Task brief: Copy the following entries line for line without any changes.

** begin **

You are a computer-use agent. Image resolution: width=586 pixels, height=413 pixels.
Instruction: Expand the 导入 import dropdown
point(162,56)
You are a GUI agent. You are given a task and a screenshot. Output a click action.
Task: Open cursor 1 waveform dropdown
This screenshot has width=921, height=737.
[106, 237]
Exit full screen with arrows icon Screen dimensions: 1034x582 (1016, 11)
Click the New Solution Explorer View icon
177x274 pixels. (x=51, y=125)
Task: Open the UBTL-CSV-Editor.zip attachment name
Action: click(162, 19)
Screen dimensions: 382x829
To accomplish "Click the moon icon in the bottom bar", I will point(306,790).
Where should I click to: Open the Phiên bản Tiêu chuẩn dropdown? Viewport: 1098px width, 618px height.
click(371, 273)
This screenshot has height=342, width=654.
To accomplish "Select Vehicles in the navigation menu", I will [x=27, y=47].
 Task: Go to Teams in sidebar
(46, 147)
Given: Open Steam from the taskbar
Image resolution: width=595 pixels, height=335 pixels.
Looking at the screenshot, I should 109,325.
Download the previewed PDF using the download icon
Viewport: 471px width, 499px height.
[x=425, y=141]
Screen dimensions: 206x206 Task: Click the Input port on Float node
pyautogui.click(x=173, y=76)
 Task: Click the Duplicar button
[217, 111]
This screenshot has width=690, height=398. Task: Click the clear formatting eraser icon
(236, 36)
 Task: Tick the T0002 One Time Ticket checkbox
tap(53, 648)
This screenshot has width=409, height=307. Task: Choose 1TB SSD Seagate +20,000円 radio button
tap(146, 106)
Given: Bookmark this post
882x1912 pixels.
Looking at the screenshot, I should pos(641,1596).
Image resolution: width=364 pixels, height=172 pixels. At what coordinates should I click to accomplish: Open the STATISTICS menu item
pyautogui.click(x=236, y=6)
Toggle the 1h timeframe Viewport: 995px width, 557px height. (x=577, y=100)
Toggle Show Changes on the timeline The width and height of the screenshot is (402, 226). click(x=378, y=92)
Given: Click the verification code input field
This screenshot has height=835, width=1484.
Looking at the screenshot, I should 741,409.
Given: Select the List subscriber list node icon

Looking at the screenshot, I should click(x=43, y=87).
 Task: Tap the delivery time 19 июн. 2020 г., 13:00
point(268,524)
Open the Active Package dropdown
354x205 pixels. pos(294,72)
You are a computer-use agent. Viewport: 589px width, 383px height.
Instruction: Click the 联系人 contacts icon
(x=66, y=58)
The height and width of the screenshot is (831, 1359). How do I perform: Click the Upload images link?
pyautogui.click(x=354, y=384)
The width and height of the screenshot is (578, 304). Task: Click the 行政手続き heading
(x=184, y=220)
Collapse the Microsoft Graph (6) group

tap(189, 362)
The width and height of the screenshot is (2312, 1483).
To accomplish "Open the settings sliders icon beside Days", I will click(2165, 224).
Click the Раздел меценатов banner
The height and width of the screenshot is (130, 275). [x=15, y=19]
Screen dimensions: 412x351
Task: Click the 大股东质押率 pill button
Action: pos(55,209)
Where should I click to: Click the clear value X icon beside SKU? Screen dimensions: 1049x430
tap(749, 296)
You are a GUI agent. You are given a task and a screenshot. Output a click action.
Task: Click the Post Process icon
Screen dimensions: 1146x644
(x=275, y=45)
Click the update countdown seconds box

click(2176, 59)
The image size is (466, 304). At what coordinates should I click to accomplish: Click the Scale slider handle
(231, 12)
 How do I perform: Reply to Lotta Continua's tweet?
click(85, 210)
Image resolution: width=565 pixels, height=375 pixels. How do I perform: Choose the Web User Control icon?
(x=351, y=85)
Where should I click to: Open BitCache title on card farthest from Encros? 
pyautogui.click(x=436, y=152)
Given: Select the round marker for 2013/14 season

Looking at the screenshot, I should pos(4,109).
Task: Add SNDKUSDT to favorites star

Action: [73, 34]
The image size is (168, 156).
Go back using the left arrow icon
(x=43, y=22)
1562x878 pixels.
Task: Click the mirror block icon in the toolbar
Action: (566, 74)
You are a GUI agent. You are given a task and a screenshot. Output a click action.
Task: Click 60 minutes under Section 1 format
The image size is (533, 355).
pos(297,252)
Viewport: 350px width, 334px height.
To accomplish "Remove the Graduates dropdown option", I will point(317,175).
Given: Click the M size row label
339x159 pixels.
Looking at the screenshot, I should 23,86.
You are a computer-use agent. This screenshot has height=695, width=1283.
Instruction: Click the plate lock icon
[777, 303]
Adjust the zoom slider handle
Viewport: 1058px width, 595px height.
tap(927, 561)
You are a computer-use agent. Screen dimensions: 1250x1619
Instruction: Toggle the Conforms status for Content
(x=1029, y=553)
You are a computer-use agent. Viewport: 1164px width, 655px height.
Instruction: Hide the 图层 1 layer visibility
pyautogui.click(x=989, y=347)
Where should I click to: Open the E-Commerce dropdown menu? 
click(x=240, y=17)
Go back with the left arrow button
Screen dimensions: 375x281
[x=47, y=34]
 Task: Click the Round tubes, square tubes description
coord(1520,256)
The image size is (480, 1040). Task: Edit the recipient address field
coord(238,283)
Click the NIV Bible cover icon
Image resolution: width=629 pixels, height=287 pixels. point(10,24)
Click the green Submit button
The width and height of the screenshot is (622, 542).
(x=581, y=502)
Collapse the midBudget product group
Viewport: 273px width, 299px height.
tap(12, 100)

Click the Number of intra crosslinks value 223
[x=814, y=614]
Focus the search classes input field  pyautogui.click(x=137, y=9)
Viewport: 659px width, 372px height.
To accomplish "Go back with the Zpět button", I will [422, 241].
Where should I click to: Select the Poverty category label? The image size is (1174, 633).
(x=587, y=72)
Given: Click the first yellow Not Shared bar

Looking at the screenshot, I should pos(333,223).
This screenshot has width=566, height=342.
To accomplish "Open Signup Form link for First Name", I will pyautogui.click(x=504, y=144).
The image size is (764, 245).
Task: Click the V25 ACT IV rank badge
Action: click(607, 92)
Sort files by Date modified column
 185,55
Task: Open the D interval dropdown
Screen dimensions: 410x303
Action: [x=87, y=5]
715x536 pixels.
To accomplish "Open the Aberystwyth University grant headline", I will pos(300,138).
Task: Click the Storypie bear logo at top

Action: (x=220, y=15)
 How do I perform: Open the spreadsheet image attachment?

** end **

Solution to the problem:
You are a computer-use agent. Image resolution: width=586 pixels, height=413 pixels.
Instruction: Expand the 导入 import dropdown
point(162,56)
You are a GUI agent. You are given a task and a screenshot. Output a click action.
Task: Open cursor 1 waveform dropdown
This screenshot has width=921, height=737.
[106, 237]
Exit full screen with arrows icon Screen dimensions: 1034x582 (1016, 11)
Click the New Solution Explorer View icon
177x274 pixels. (x=51, y=125)
Task: Open the UBTL-CSV-Editor.zip attachment name
Action: click(162, 19)
Screen dimensions: 382x829
To accomplish "Click the moon icon in the bottom bar", I will point(306,790).
Where should I click to: Open the Phiên bản Tiêu chuẩn dropdown? Viewport: 1098px width, 618px height.
click(371, 273)
This screenshot has height=342, width=654.
To accomplish "Select Vehicles in the navigation menu", I will [x=27, y=47].
 Task: Go to Teams in sidebar
(46, 147)
Given: Open Steam from the taskbar
Image resolution: width=595 pixels, height=335 pixels.
Looking at the screenshot, I should 109,325.
Download the previewed PDF using the download icon
Viewport: 471px width, 499px height.
[x=425, y=141]
Screen dimensions: 206x206 Task: Click the Input port on Float node
pyautogui.click(x=173, y=76)
 Task: Click the Duplicar button
[217, 111]
This screenshot has width=690, height=398. Task: Click the clear formatting eraser icon
(236, 36)
 Task: Tick the T0002 One Time Ticket checkbox
tap(53, 648)
This screenshot has width=409, height=307. Task: Choose 1TB SSD Seagate +20,000円 radio button
tap(146, 106)
Given: Bookmark this post
882x1912 pixels.
Looking at the screenshot, I should pos(641,1596).
Image resolution: width=364 pixels, height=172 pixels. At what coordinates should I click to accomplish: Open the STATISTICS menu item
pyautogui.click(x=236, y=6)
Toggle the 1h timeframe Viewport: 995px width, 557px height. (x=577, y=100)
Toggle Show Changes on the timeline The width and height of the screenshot is (402, 226). click(x=378, y=92)
Given: Click the verification code input field
This screenshot has height=835, width=1484.
Looking at the screenshot, I should 741,409.
Given: Select the List subscriber list node icon

Looking at the screenshot, I should click(x=43, y=87).
 Task: Tap the delivery time 19 июн. 2020 г., 13:00
point(268,524)
Open the Active Package dropdown
354x205 pixels. pos(294,72)
You are a computer-use agent. Viewport: 589px width, 383px height.
Instruction: Click the 联系人 contacts icon
(x=66, y=58)
The height and width of the screenshot is (831, 1359). How do I perform: Click the Upload images link?
pyautogui.click(x=354, y=384)
The width and height of the screenshot is (578, 304). Task: Click the 行政手続き heading
(x=184, y=220)
Collapse the Microsoft Graph (6) group

tap(189, 362)
The width and height of the screenshot is (2312, 1483).
To accomplish "Open the settings sliders icon beside Days", I will click(2165, 224).
Click the Раздел меценатов banner
The height and width of the screenshot is (130, 275). [x=15, y=19]
Screen dimensions: 412x351
Task: Click the 大股东质押率 pill button
Action: pos(55,209)
Where should I click to: Click the clear value X icon beside SKU? Screen dimensions: 1049x430
tap(749, 296)
You are a GUI agent. You are given a task and a screenshot. Output a click action.
Task: Click the Post Process icon
Screen dimensions: 1146x644
(x=275, y=45)
Click the update countdown seconds box

click(2176, 59)
The image size is (466, 304). At what coordinates should I click to accomplish: Click the Scale slider handle
(231, 12)
 How do I perform: Reply to Lotta Continua's tweet?
click(85, 210)
Image resolution: width=565 pixels, height=375 pixels. How do I perform: Choose the Web User Control icon?
(x=351, y=85)
Where should I click to: Open BitCache title on card farthest from Encros? 
pyautogui.click(x=436, y=152)
Given: Select the round marker for 2013/14 season

Looking at the screenshot, I should pos(4,109).
Task: Add SNDKUSDT to favorites star

Action: [73, 34]
The image size is (168, 156).
Go back using the left arrow icon
(x=43, y=22)
1562x878 pixels.
Task: Click the mirror block icon in the toolbar
Action: (566, 74)
You are a GUI agent. You are given a task and a screenshot. Output a click action.
Task: Click 60 minutes under Section 1 format
The image size is (533, 355).
pos(297,252)
Viewport: 350px width, 334px height.
To accomplish "Remove the Graduates dropdown option", I will point(317,175).
Given: Click the M size row label
339x159 pixels.
Looking at the screenshot, I should 23,86.
You are a computer-use agent. This screenshot has height=695, width=1283.
Instruction: Click the plate lock icon
[777, 303]
Adjust the zoom slider handle
Viewport: 1058px width, 595px height.
tap(927, 561)
You are a computer-use agent. Screen dimensions: 1250x1619
Instruction: Toggle the Conforms status for Content
(x=1029, y=553)
You are a computer-use agent. Viewport: 1164px width, 655px height.
Instruction: Hide the 图层 1 layer visibility
pyautogui.click(x=989, y=347)
Where should I click to: Open the E-Commerce dropdown menu? 
click(x=240, y=17)
Go back with the left arrow button
Screen dimensions: 375x281
[x=47, y=34]
 Task: Click the Round tubes, square tubes description
coord(1520,256)
The image size is (480, 1040). Task: Edit the recipient address field
coord(238,283)
Click the NIV Bible cover icon
Image resolution: width=629 pixels, height=287 pixels. point(10,24)
Click the green Submit button
The width and height of the screenshot is (622, 542).
(x=581, y=502)
Collapse the midBudget product group
Viewport: 273px width, 299px height.
tap(12, 100)

Click the Number of intra crosslinks value 223
[x=814, y=614]
Focus the search classes input field  pyautogui.click(x=137, y=9)
Viewport: 659px width, 372px height.
To accomplish "Go back with the Zpět button", I will [422, 241].
Where should I click to: Select the Poverty category label? The image size is (1174, 633).
(x=587, y=72)
Given: Click the first yellow Not Shared bar

Looking at the screenshot, I should pos(333,223).
This screenshot has width=566, height=342.
To accomplish "Open Signup Form link for First Name", I will pyautogui.click(x=504, y=144).
The image size is (764, 245).
Task: Click the V25 ACT IV rank badge
Action: click(607, 92)
Sort files by Date modified column
 185,55
Task: Open the D interval dropdown
Screen dimensions: 410x303
Action: [x=87, y=5]
715x536 pixels.
To accomplish "Open the Aberystwyth University grant headline", I will pos(300,138).
Task: Click the Storypie bear logo at top

Action: (x=220, y=15)
 How do I perform: Open the spreadsheet image attachment?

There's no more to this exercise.